The problem:
Return every line of the entries that includes the word "agent".

◇ ◇ ◇ ◇

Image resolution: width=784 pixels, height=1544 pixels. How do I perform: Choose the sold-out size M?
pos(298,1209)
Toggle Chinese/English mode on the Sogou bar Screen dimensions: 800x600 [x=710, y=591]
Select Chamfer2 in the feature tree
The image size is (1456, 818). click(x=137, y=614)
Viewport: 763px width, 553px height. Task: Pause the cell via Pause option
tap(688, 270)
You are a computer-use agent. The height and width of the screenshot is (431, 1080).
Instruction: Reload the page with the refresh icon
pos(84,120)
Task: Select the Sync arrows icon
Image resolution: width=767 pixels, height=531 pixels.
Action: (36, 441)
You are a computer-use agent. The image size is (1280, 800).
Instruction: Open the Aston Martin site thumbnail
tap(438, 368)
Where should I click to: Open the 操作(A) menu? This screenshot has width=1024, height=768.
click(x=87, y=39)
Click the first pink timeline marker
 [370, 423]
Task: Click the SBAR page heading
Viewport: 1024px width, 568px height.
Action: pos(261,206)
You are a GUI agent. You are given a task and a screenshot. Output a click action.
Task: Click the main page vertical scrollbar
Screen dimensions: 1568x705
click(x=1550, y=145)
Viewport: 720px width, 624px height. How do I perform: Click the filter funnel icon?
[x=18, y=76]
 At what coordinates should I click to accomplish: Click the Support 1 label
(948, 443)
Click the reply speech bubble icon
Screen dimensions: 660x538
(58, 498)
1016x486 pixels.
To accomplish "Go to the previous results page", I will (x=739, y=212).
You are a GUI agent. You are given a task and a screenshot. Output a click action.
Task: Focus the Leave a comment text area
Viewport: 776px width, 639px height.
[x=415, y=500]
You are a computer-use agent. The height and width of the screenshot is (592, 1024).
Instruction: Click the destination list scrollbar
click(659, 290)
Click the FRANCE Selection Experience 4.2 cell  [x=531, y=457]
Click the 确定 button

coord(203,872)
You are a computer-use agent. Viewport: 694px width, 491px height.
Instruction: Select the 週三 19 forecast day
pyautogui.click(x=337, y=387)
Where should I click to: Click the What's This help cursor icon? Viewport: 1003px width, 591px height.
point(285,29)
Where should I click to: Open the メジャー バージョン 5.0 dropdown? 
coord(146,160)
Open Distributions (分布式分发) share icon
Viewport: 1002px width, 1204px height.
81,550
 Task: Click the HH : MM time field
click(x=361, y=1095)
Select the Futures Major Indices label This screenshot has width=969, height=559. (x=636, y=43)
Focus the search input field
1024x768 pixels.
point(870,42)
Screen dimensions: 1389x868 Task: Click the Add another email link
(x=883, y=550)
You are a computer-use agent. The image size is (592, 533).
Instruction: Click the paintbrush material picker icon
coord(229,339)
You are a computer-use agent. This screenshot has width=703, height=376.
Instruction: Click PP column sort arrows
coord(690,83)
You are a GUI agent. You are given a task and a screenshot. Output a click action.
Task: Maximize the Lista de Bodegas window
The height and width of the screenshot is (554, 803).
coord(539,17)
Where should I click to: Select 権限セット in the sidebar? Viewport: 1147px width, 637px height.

◇ ◇ ◇ ◇

Task output:
You are a computer-use agent. The height and width of the screenshot is (431, 1080).
You are a computer-use agent. The image size is (1280, 800).
You are a GUI agent. You are given a task and a screenshot. Output a click action.
You are a GUI agent. You are given a task and a screenshot. Output a click action.
You are a computer-use agent. The height and width of the screenshot is (592, 1024).
You are a computer-use agent. Viewport: 694px width, 491px height.
You are a computer-use agent. The image size is (592, 533).
You are a computer-use agent. This screenshot has width=703, height=376.
You are a GUI agent. You are given a task and a screenshot. Output a click action.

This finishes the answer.